La Asociación Gremial Docente de la Universidad de Buenos Aires, integrante de Conadu Histórica, había anticipado en la semana la adopción de medidas contundentes. El miércoles pasado, mediante un comunicado oficial, la filial porteña anunció un paro por tiempo indeterminado que afecta el normal desenvolvimiento de las actividades académicas en la casa de estudios más grande del país. Esta determinación se suma a la resolución adoptada posteriormente a nivel nacional, consolidando un frente gremial unificado en reclamo de mejoras salariales y cumplimiento de las disposiciones legales.

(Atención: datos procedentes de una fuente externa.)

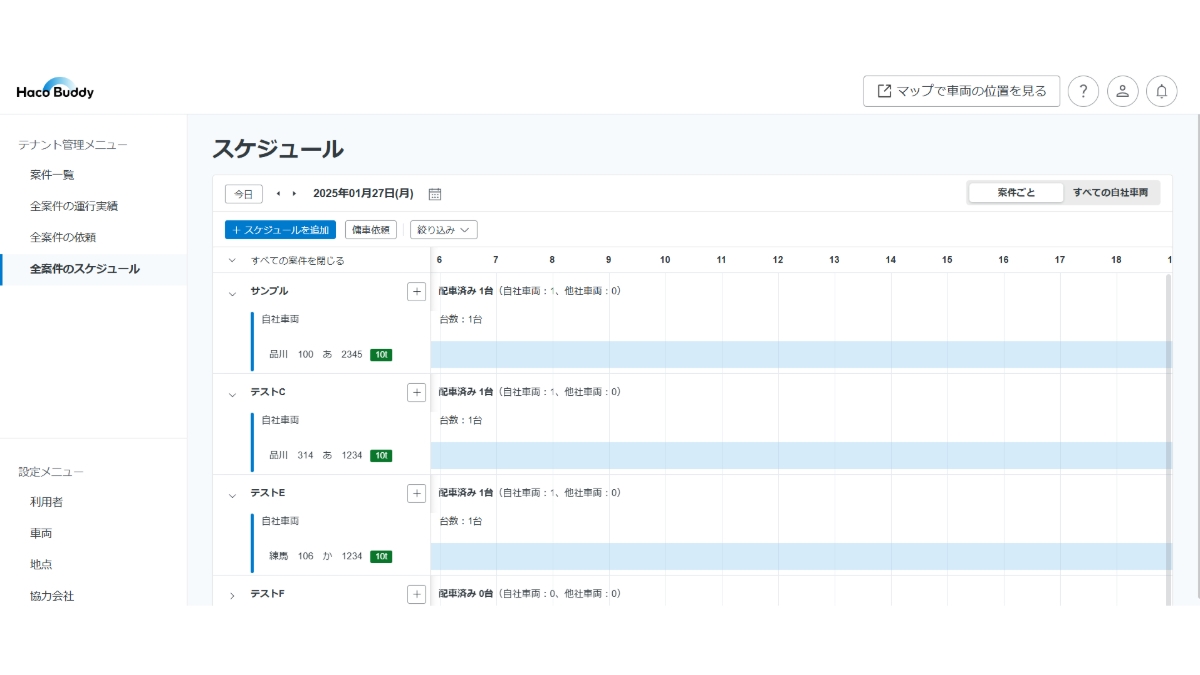Image resolution: width=1200 pixels, height=675 pixels.
Task: Open the help question mark icon
Action: [x=1083, y=91]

Los fundamentos del conflicto se remontan a la sanción de la Ley de Financiamiento Universitario durante 2025, normativa que establecía la actualización periódica de los haberes docentes y los gastos operativos conforme a los índices inflacionarios. Según los cálculos gremiales, el porcentaje adeudado asciende al cincuenta y uno por ciento, diferencia que surge de contrastar los incrementos salariales otorgados discrecionalmente por la administración nacional —sin mediar convocatoria a paritarias— con la evolución del costo de vida durante el último período.
El conflicto adquirió mayor complejidad cuando el presidente Javier Milei decidió vetar la mencionada ley, aunque posteriormente ambas cámaras legislativas rechazaron esa decisión presidencial, ratificando así la plena vigencia de la normativa. No obstante, desde las organizaciones sindicales denuncian que el Poder Ejecutivo persiste en el incumplimiento de lo dispuesto por el Congreso nacional, generando una situación de ilegalidad que afecta directamente a más de ciento cincuenta mil educadores universitarios en todo el territorio.

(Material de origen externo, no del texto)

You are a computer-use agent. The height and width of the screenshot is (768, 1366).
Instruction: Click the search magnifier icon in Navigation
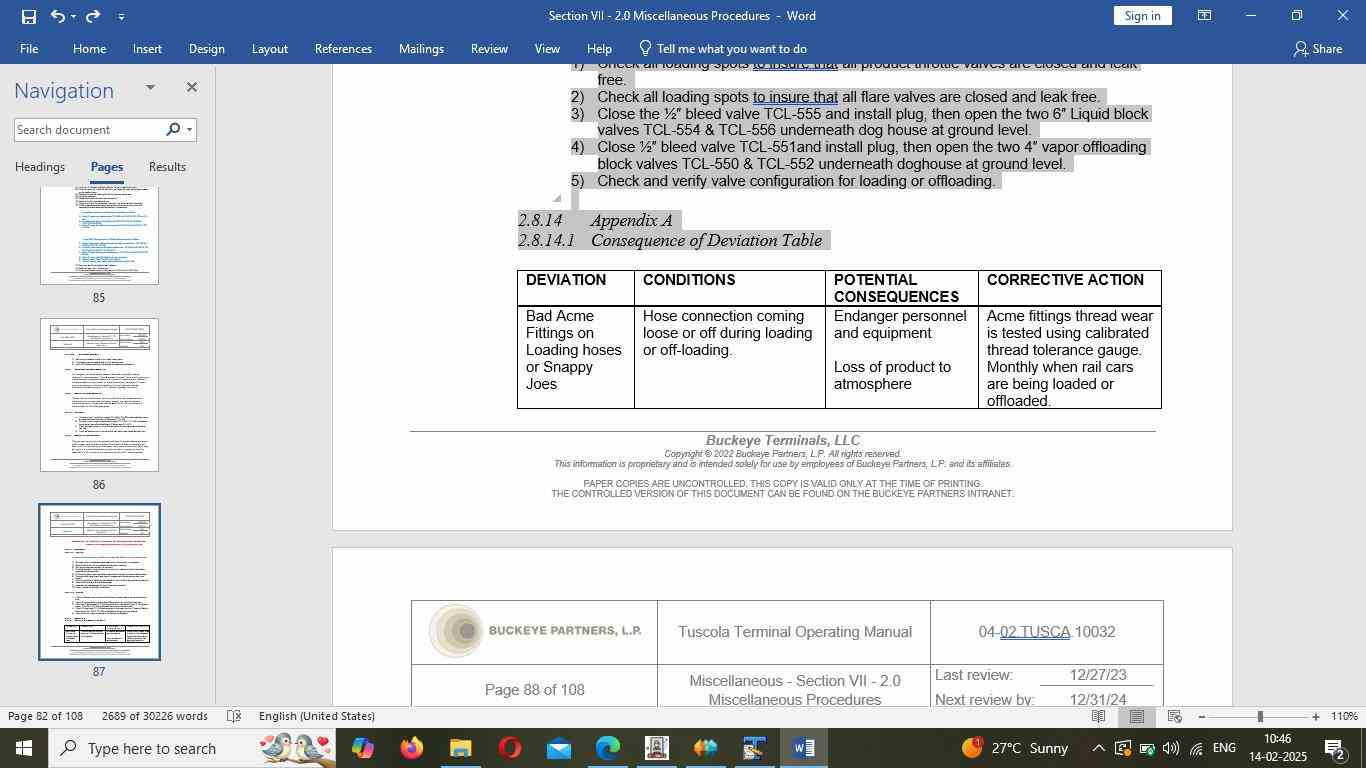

Laura Carboni, secretaria general de AGD UBA, expresó con contundencia la postura gremial al señalar que «nos deben el aumento del cincuenta y uno por ciento de los salarios dispuestos por la Ley de Financiamiento Universitario». La dirigente enfatizó que «el gobierno en completa ilegalidad desconoce lo votado cuatro veces en el Congreso», haciendo referencia a la doble sanción legislativa y al posterior rechazo del veto en ambas cámaras. «Fue derrotado el veto presidencial y aun así incumple la ley», completó la representante sindical, graficando la magnitud del diferendo institucional.

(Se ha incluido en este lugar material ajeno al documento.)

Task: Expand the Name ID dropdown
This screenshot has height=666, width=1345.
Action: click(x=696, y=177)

El panorama educativo se presenta complejo en vísperas del inicio del ciclo lectivo 2026, con miles de estudiantes a punto de comenzar sus cursadas en un clima de incertidumbre sobre la continuidad de las actividades. Las autoridades universitarias observan con preocupación el desarrollo de los acontecimientos, mientras intentan mediar entre las demandas docentes y las limitaciones presupuestarias impuestas desde el gobierno central. La comunidad académica en pleno aguarda definiciones que permitan destrabar el conflicto, aunque las posiciones antagónicas parecen alejar por el momento cualquier posibilidad de entendimiento. La marcha federal prevista para los próximos días se perfila como una nueva instancia de visibilización de un reclamo que lleva ya más de dos años sin encontrar solución satisfactoria.